Preferably, a detection circuit is further included;

the output end of the detection circuit is electrically connected with the input end of the controller, and the input end of the detection circuit is electrically connected with the second output end of the power supply access circuit.

Preferably, the method further comprises the following steps:

acquiring voltage data acquired by the detection circuit in real time;

after a second preset delay, judging that the voltage data is smaller than a preset value, and generating a third control signal to the delay circuit to enable the delay circuit to be switched from the second state to the first state;

generating a fourth control signal to only the delay circuit to cause the delay circuit to switch from the first state to the second state.

Preferably, the detection circuit comprises a first resistor, a second resistor and a capacitor;

the first end of the first resistor is electrically connected with the second output end of the power supply access circuit, the second end of the first resistor is electrically connected with the first end of the second resistor, the second end of the second resistor is grounded, the capacitor is arranged at two ends of the second resistor, and the second end of the first resistor is electrically connected with the input end of the controller.

Preferably, the delay circuit includes: the transistor, the MOS tube, the third resistor, the fourth resistor, the fifth resistor and the sixth resistor;

the output end of the controller is electrically connected with the pole B of the triode through the third resistor, the fourth resistor is connected with the pole B and the pole E of the triode, the pole E of the triode is grounded, the pole C of the triode is electrically connected with the pole G of the MOS tube through the fifth resistor, the sixth resistor is connected with the pole S and the pole G of the MOS tube, the pole S of the MOS tube is electrically connected with the second output end of the power access circuit, and the pole D of the MOS tube is electrically connected with the power end of the quick charge protocol circuit.

Preferably, the chip model of the controller is HT66F 0185.
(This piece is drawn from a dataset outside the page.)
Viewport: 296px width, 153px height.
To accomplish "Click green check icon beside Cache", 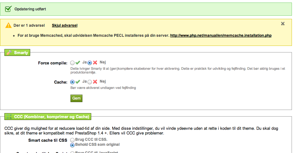I will click(x=78, y=82).
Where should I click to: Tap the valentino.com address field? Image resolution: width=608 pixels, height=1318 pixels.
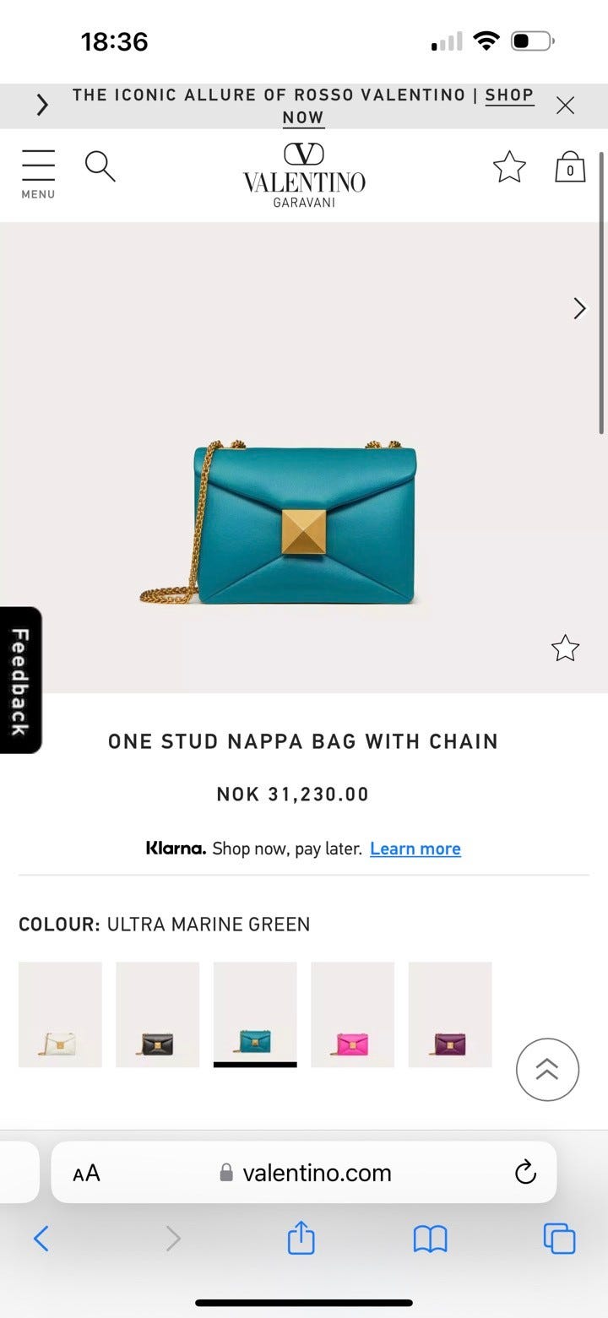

A second embodiment of the present invention provides an electronic apparatus, including: the charging device comprises a device body, a battery, a charging circuit, an adapter and a charging protocol circuit, wherein the battery, the charging circuit and the adapter are arranged in the device body;

the output end of the charging circuit is electrically connected with the input end of the battery, the input end of the charging circuit is electrically connected with the second output end of the power supply access circuit, and the adapter is electrically connected with the power supply access circuit.

Preferably, the linker of the adapter is a TYPE-C linker.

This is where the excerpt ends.